--- START OF Exercise material ---
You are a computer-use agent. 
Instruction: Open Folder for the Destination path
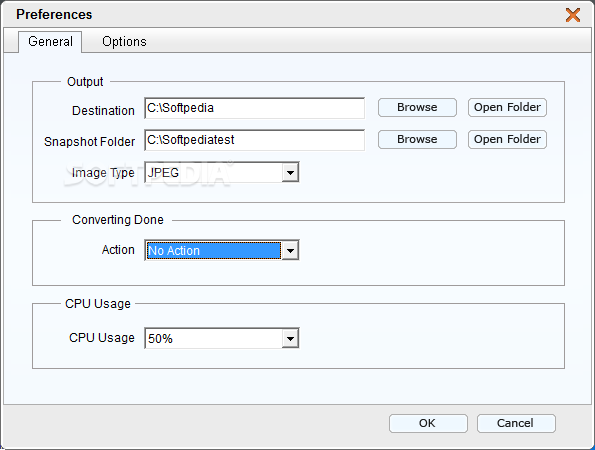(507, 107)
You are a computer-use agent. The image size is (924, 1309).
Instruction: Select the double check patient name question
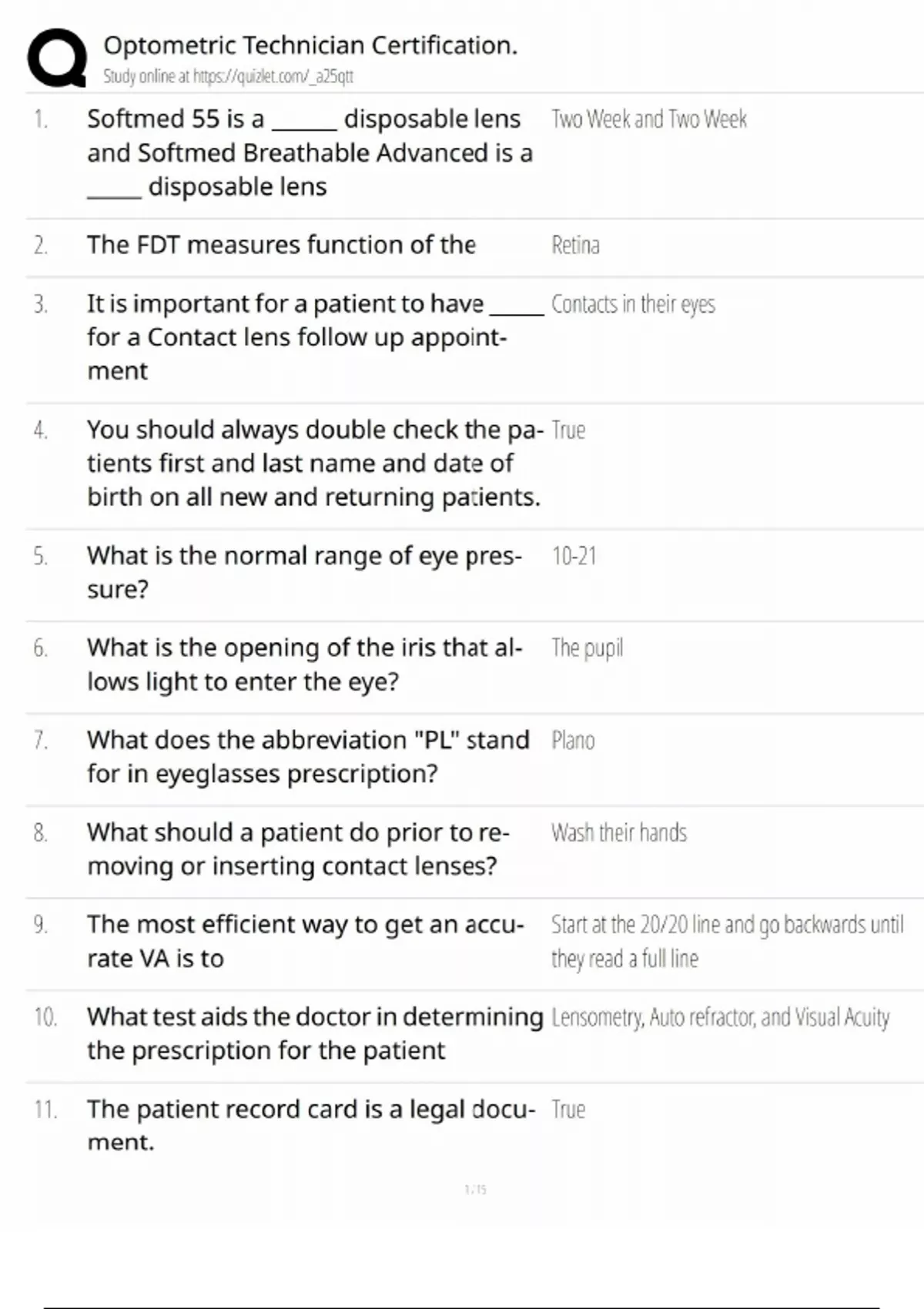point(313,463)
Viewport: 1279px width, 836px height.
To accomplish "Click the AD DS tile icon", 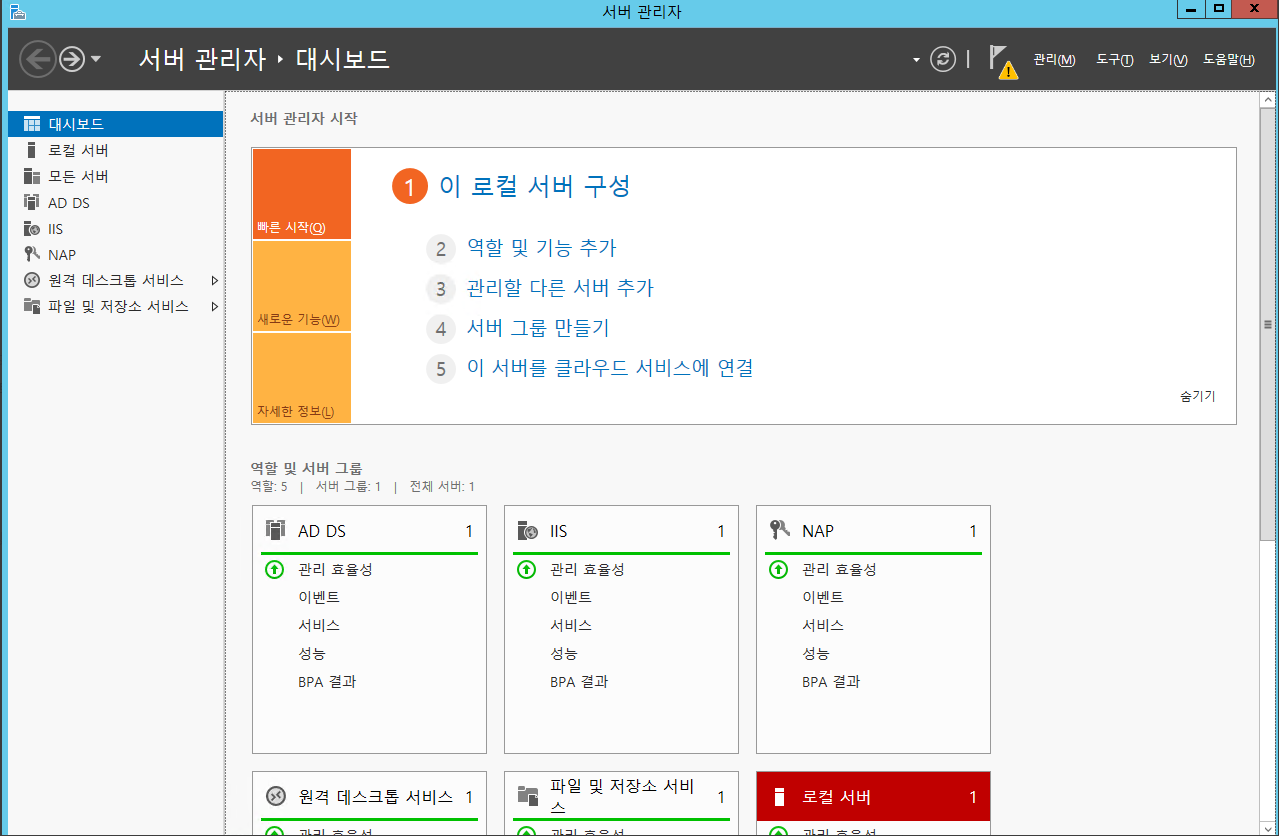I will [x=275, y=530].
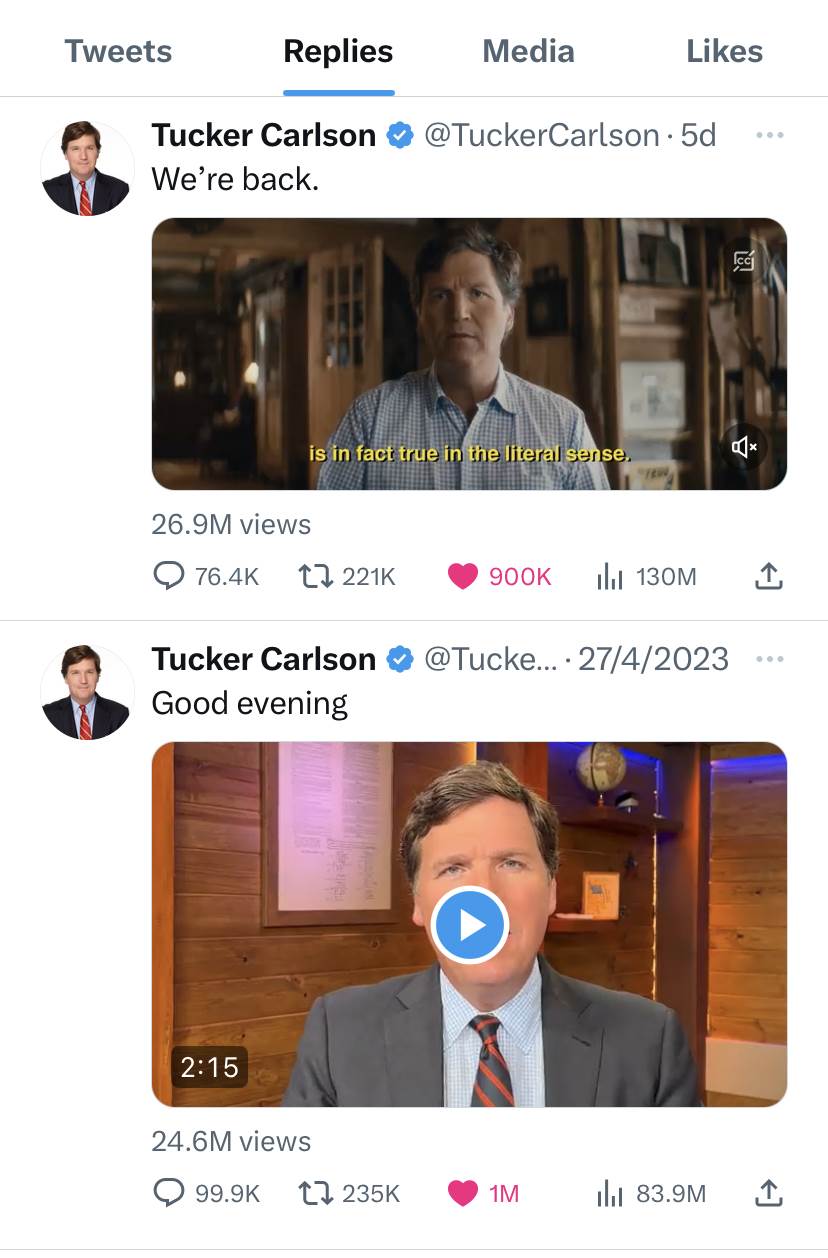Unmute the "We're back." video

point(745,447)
--- END OF Exercise material ---
--- START OF Exercise material ---
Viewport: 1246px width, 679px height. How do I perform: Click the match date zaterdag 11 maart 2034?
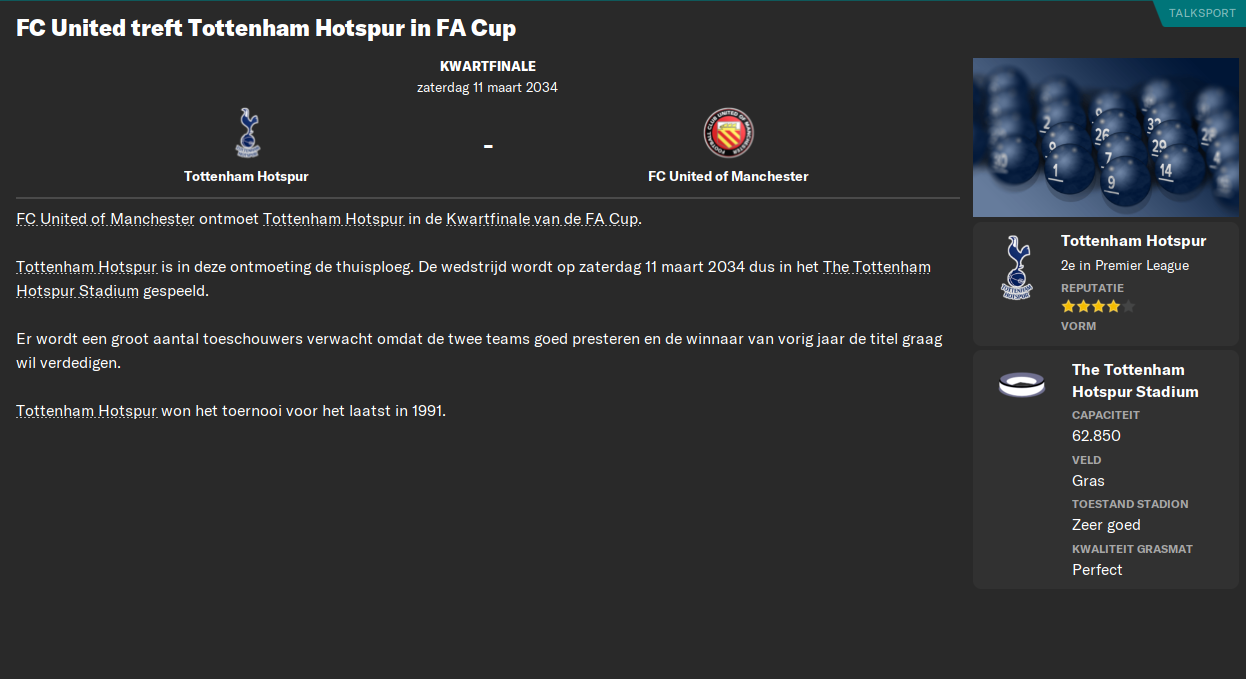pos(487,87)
--- END OF Exercise material ---
→ **Exercise**: Pull out every line of the rows above that contains the word "Viewport", counting only matches with the same capitalization.

→ **Solution to the exercise**:
Viewport: 1279px width, 836px height.
Viewport: 1246px width, 679px height. How do I perform: Click the match date zaterdag 11 maart 2034?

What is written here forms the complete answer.